# EXERCISE
Give back the rows from the line that holds "景安网络代理 (569, 1536)" through the end of the rows, inclusive, swapping "Detalii aici" for "Mai multe detalii" and changing nothing else.

-- begin --

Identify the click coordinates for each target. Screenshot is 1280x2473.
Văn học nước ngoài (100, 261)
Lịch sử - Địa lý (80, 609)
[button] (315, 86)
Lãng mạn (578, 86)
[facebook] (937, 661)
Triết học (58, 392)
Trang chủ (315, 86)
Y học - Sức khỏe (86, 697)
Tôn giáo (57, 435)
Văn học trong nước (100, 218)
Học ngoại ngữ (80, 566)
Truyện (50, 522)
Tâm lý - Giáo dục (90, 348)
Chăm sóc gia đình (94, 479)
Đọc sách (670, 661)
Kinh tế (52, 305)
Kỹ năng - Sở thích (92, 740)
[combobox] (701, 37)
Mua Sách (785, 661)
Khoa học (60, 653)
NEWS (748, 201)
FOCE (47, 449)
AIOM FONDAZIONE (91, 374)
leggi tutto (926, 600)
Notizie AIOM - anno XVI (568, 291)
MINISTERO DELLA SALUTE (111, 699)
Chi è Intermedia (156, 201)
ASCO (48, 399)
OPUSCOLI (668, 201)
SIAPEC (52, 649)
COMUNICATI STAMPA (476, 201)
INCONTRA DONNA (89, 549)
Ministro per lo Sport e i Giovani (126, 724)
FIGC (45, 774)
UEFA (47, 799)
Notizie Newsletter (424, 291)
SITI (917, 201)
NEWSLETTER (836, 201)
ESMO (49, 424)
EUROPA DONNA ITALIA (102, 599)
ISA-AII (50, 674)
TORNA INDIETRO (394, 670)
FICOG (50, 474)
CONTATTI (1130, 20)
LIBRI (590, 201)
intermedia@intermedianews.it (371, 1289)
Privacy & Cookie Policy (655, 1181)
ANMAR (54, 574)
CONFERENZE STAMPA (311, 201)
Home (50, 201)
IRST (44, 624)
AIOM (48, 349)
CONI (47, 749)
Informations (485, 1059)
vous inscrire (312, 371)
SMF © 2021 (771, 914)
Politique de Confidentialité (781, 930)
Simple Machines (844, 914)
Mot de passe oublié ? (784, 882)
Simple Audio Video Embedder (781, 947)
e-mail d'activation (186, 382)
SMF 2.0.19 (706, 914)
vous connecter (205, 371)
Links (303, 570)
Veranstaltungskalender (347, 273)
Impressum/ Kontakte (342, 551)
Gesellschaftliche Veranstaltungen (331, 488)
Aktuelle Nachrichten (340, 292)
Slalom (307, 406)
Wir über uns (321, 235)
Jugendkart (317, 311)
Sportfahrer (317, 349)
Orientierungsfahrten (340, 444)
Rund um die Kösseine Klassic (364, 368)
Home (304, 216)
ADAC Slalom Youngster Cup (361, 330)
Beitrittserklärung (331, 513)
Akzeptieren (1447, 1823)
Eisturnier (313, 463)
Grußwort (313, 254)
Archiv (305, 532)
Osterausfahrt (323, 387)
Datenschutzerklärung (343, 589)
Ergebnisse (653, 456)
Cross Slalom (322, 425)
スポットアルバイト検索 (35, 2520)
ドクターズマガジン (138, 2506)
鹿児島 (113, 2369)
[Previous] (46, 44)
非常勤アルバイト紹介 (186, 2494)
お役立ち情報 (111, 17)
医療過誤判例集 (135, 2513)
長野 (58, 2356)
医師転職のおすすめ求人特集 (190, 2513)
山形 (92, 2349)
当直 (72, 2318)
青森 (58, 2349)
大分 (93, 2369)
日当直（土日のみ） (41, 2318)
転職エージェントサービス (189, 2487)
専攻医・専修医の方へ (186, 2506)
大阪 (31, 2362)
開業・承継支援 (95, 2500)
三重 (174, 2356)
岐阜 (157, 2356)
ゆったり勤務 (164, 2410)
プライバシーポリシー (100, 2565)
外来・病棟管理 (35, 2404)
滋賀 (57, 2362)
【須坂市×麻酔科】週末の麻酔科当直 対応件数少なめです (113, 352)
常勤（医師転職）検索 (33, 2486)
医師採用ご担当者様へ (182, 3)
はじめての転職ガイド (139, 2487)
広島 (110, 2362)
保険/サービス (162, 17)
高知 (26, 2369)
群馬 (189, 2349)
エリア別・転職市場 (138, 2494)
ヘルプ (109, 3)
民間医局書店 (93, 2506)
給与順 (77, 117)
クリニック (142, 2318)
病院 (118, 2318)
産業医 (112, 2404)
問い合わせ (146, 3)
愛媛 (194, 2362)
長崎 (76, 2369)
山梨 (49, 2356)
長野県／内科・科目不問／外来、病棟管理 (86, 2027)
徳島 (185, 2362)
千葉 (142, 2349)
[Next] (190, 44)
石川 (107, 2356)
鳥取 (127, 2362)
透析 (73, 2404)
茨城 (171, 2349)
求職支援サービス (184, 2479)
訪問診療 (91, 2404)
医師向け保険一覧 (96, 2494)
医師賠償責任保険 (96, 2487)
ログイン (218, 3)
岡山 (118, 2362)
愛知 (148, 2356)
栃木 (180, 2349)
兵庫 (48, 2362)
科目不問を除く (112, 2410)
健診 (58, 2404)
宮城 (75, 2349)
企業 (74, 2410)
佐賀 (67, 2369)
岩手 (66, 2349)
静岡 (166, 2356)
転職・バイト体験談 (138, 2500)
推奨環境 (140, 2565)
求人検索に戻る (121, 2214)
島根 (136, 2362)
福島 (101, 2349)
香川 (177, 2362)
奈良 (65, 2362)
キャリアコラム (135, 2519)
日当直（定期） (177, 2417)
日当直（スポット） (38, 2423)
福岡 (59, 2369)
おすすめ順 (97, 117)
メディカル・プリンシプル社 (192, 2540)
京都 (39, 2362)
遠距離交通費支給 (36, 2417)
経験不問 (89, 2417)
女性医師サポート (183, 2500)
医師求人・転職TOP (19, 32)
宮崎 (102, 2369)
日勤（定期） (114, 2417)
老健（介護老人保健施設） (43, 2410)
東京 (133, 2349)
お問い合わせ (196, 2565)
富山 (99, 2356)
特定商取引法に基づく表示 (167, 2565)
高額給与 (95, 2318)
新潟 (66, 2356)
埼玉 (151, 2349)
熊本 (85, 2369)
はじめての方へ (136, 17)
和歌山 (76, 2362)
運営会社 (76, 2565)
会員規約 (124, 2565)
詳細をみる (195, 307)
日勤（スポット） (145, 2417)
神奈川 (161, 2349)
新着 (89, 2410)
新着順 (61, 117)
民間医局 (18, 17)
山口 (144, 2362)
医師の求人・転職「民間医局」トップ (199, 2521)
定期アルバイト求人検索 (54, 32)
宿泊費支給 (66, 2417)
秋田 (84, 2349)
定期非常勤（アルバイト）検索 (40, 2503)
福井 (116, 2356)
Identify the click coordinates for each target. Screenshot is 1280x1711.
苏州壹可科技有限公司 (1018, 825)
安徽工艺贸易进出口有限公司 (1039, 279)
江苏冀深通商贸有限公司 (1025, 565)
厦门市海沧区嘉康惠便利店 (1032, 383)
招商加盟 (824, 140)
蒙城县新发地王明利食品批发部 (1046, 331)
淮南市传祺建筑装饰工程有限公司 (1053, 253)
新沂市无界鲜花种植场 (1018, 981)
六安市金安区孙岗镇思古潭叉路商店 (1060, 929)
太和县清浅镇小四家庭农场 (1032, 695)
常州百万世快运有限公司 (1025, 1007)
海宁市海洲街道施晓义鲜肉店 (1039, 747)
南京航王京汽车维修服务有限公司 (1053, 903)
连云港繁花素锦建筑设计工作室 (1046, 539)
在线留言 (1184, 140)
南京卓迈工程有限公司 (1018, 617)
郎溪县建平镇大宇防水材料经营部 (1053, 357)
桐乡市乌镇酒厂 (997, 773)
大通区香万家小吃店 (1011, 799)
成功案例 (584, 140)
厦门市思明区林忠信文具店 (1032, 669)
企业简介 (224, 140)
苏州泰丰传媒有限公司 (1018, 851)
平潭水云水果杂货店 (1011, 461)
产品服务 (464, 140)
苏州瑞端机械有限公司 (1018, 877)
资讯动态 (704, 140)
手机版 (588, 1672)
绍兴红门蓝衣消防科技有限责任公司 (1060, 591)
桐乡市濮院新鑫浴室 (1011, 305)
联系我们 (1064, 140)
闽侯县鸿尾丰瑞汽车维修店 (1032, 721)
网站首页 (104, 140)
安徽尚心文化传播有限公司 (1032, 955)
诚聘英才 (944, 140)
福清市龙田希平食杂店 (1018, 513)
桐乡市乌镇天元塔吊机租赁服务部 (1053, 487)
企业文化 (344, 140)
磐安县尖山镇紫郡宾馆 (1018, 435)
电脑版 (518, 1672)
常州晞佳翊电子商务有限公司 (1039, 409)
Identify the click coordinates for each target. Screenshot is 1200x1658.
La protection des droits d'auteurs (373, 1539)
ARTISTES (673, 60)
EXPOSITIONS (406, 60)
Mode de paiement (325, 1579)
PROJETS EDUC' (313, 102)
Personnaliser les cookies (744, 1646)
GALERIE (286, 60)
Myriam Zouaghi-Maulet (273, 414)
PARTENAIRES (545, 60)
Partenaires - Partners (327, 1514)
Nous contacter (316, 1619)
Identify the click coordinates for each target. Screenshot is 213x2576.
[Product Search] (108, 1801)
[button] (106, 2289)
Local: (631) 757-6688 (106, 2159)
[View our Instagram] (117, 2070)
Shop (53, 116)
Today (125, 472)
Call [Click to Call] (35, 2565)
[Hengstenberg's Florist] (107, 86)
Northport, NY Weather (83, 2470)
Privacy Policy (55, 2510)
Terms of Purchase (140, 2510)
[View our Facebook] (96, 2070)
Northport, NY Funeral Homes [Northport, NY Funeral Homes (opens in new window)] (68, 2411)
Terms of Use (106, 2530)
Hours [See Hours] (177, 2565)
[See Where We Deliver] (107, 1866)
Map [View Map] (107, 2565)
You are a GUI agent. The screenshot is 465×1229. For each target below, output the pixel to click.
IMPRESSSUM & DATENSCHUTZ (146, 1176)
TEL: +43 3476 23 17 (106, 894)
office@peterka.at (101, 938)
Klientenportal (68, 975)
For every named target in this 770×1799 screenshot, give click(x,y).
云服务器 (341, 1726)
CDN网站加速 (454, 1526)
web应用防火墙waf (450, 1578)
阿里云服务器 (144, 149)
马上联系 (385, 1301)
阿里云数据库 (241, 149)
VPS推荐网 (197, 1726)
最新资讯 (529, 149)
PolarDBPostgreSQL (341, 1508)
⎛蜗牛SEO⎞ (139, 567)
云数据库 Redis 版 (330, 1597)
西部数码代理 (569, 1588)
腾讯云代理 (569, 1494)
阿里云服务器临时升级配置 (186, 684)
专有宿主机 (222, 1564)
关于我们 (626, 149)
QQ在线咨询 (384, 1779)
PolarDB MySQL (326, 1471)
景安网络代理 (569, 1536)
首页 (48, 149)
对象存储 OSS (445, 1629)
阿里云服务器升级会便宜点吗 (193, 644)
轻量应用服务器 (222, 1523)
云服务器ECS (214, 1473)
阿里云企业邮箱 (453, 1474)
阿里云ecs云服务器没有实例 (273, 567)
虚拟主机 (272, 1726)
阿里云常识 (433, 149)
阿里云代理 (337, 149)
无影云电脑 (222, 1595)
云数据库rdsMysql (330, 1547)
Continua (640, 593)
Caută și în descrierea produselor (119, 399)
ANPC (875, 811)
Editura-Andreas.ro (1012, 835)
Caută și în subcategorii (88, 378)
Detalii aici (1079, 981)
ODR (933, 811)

-- end --

# TASK RESULT
景安网络代理 (569, 1536)
首页 (48, 149)
对象存储 OSS (445, 1629)
阿里云服务器升级会便宜点吗 (193, 644)
轻量应用服务器 (222, 1523)
云服务器ECS (214, 1473)
阿里云企业邮箱 (453, 1474)
阿里云ecs云服务器没有实例 (273, 567)
虚拟主机 (272, 1726)
阿里云常识 (433, 149)
阿里云代理 (337, 149)
无影云电脑 (222, 1595)
云数据库rdsMysql (330, 1547)
Continua (640, 593)
Caută și în descrierea produselor (119, 399)
ANPC (875, 811)
Editura-Andreas.ro (1012, 835)
Caută și în subcategorii (88, 378)
Mai multe detalii (1079, 981)
ODR (933, 811)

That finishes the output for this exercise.